From its inception in 1989,  with 329 nomadic schools spread in the 36 states and the FCT with an enrollment of 7,314 pupils, now has 1,157,217 pupils.

With a population of more than 45.9 million people , the  pastoralist, fishermen and migrant farmers’ children remain the most disadvantaged with 5.5 million out of school. As it stands, the merger of the Nomadic Commission  and the Adult Education Agency will simply erode the remarkable gains, impacts and breakthroughs the Nomadic Education Commission has made over the years.

For the 35 years of its existence the Commission,  was able to produce a crop of well-trained personnel with wealth of experience and expertise with background knowledge and understanding of the culture, needs, aspirations and with developed resilience in the implementing of nomadic specific education.

It is important to  emphasize that the  Commission over the years has specialised in training of teachers and personnel based on customised textual materials developed with the support of  university-based centres, and all these cannot be handed over to another agency with no such capacity and structure.

For these pastoral groups, the only facility they enjoy from government is this nomadic education.

In terms of contribution, this segment of Nigerians own 95 per cent of the national heard made up 20 million cattle, 88 million goats and 50 million sheep and goats.

According to National Bureau  for Statistics  fishing contributes 1.09 per cent of the country’s GDP.

The fear now among stakeholders is that the proposed merger  will erode all the gains made .

In fact the expertise achieved over the years has made it a reference model in nomadic education in other African countries. This success of the nomadic education model has resulted in having a sustained collaboration and partnerships with UNESCO,, UNOCHA, WORLD BANK, UNICEF and the  London Commonwealth of learning.

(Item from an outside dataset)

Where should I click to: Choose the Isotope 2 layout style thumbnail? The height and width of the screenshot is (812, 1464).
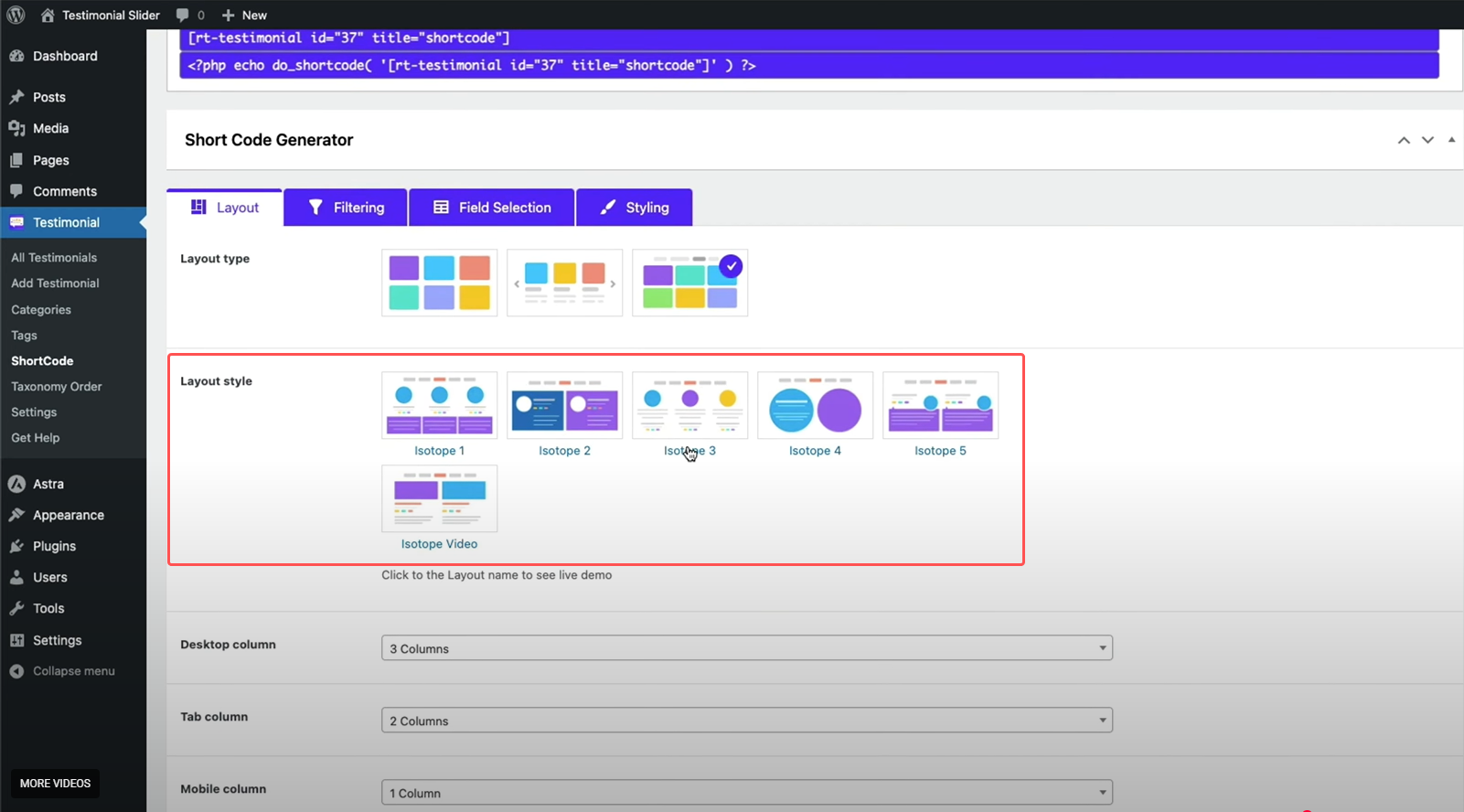[564, 405]
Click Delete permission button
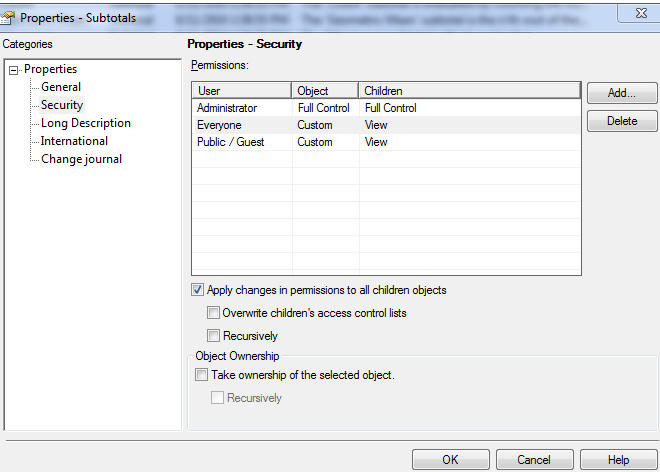 click(621, 121)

Since its inception, the Nomadic Education Commission has graduated over 1,587,654  who are intellectuals and professionals in various fields. Many are already professors in universities, physicians, veterinary doctors, technocrats, entrepreneurs etc. This success should not be allowed to be erased. The world over, nomadic education in Nigeria is being counted as one of the best and a model to be replicated.

With all the crisis the pastoral communities are embroiled in, it is only with a strengthened and sustained Commission for Nomadic Education  that nomads, who are key players in the livestock production system, could have capacity  enhancement in needed knowledge and skills  for an improved animal husbandry and fishery production .

The assertion of roles and functions overlap/ duplication as a justification  for merger does not hold water because  the nomadic education programme is based on a philosophy informed by research and development conducted by nomadic education university based centres and the commission, with specialised functions and roles targeted for the mobile, hard to reach , marginalized  and disadvantaged groups.

It’s important to note that  pastoral communities in Nigeria have all along been sidelined in most government initiatives in the socio-economic empowerment, such as NPower, Tradermoni and the fertilizer initiatives as well as the current humanitarian  palliatives. This is  even with the loss of over  15,000 people, the displacement of over two million and loss of four million livestock to the current insecurity ravaging the North West and North East  of the country.

Government should note the concerns of stakeholders in the education sector, as it relates to the need for the delivery of functional and qualitative basic education to the nomadic communities of Nigeria.

Consideration should be given in the retention of the National Commission for Nomadic Education as an Agency of the Federal Ministry of Education with specialised mandate of ensuring the delivery of functional basic education to nomadic communities.